Task item:
Within the data below, copy each line where the string "computer" is found.

(Study material)

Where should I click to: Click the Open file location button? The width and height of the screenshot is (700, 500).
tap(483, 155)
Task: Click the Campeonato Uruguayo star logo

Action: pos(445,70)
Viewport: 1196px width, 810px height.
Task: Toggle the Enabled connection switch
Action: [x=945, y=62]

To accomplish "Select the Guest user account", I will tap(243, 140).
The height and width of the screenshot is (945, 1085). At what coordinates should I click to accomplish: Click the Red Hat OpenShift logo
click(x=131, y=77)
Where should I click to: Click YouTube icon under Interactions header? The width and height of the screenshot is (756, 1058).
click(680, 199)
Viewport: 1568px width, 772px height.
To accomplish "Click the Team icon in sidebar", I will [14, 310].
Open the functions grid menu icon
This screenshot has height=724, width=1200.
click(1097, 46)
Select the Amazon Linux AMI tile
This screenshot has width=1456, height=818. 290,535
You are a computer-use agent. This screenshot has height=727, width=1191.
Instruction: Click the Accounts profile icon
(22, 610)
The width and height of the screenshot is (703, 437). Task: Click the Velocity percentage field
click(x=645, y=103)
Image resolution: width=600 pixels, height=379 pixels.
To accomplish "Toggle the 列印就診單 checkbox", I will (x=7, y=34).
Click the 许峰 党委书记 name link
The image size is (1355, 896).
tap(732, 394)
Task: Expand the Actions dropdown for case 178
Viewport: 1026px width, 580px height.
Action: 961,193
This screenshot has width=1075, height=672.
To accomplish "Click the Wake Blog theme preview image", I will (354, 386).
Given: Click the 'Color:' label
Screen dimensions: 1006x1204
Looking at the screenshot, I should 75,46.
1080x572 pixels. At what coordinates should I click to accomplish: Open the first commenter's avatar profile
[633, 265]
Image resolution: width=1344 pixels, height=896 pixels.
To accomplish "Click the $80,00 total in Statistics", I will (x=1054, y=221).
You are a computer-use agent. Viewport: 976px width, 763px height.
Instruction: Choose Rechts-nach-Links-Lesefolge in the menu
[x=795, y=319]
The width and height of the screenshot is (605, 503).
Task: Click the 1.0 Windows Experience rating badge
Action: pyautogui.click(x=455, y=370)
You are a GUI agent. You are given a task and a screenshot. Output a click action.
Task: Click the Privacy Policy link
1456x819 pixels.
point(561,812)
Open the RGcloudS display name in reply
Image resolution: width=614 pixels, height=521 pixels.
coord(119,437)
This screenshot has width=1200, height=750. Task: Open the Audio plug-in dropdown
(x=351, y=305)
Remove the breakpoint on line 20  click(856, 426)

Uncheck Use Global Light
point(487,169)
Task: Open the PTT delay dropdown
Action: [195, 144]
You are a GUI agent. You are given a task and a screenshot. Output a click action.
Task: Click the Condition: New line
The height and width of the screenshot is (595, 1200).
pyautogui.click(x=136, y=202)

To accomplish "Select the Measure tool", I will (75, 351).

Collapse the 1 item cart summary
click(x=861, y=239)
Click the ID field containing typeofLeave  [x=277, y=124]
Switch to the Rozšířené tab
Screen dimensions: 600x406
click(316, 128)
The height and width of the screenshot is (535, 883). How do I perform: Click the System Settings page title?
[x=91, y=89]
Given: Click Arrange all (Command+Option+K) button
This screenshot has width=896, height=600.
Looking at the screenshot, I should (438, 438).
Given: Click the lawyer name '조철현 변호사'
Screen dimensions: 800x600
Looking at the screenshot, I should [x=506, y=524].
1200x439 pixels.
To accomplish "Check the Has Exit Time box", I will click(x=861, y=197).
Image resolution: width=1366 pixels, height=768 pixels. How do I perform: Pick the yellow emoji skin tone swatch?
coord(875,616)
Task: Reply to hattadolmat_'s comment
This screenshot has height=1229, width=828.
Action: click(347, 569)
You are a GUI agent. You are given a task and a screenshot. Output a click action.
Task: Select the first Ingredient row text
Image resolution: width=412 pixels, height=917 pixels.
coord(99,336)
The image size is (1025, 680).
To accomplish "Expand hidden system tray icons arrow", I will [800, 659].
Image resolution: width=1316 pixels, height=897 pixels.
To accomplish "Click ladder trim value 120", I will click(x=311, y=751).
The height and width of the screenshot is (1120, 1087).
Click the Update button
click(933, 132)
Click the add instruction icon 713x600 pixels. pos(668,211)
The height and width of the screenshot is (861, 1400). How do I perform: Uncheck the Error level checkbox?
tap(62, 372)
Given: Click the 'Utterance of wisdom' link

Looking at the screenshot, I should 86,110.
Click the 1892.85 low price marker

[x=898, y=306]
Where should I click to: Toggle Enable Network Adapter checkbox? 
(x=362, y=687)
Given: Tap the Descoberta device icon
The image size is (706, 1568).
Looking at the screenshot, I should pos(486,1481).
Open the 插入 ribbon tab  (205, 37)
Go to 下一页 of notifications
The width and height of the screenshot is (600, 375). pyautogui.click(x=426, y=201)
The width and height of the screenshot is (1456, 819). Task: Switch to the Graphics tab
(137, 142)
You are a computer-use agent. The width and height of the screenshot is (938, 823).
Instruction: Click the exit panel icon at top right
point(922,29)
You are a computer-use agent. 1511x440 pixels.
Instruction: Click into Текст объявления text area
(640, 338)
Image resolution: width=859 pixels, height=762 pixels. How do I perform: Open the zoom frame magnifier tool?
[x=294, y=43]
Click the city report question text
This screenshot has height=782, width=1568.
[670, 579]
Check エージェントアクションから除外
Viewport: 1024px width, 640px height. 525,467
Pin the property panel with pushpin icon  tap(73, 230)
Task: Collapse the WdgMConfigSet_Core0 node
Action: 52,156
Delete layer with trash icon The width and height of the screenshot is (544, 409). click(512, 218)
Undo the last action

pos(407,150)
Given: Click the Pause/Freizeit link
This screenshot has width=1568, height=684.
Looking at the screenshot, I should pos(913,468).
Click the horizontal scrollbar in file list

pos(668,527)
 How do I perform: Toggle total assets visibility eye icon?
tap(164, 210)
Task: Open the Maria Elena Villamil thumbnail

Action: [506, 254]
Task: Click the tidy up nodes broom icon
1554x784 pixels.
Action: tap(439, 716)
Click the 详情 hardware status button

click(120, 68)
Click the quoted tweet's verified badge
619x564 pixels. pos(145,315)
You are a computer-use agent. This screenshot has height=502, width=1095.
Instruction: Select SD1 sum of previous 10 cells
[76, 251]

(End Study material)

Problem solution:
You are a computer-use agent. This screenshot has height=727, width=1191.
You are a computer-use agent. Viewport: 976px width, 763px height.
You are a computer-use agent. The width and height of the screenshot is (938, 823).
You are a computer-use agent. 1511x440 pixels.
You are a computer-use agent. This screenshot has height=502, width=1095.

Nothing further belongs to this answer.